#### [What you have to do]
Copy out every one of the entries below word for word, leaving the pictures out.

#### [Records for the task]
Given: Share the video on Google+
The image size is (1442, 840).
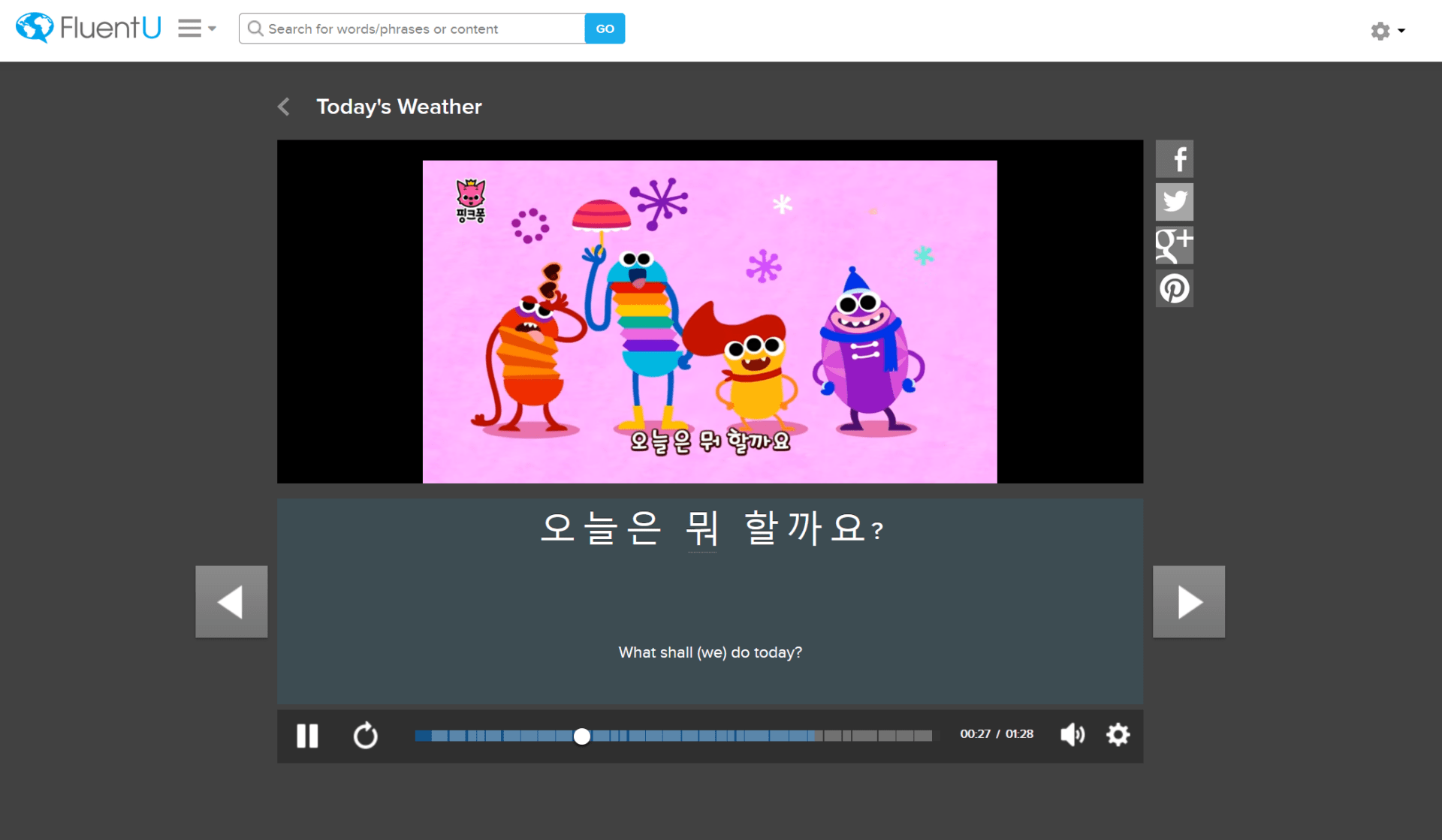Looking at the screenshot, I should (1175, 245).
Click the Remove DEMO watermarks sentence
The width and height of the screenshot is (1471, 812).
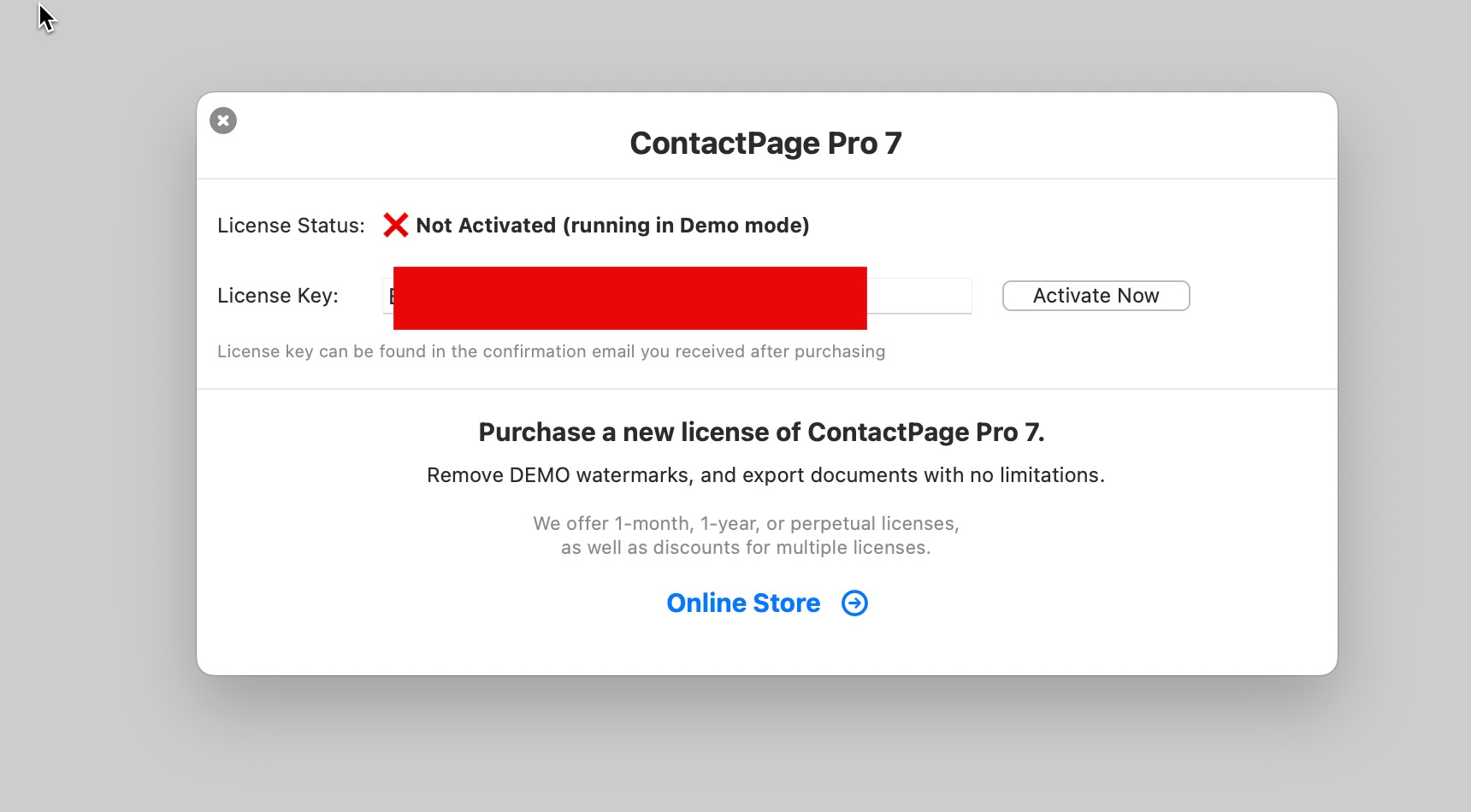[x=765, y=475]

#### [Answer in full]
Given: Share the video on Google+
The image size is (1442, 840).
Looking at the screenshot, I should (1175, 245).
Click the Remove DEMO watermarks sentence
The width and height of the screenshot is (1471, 812).
[x=765, y=475]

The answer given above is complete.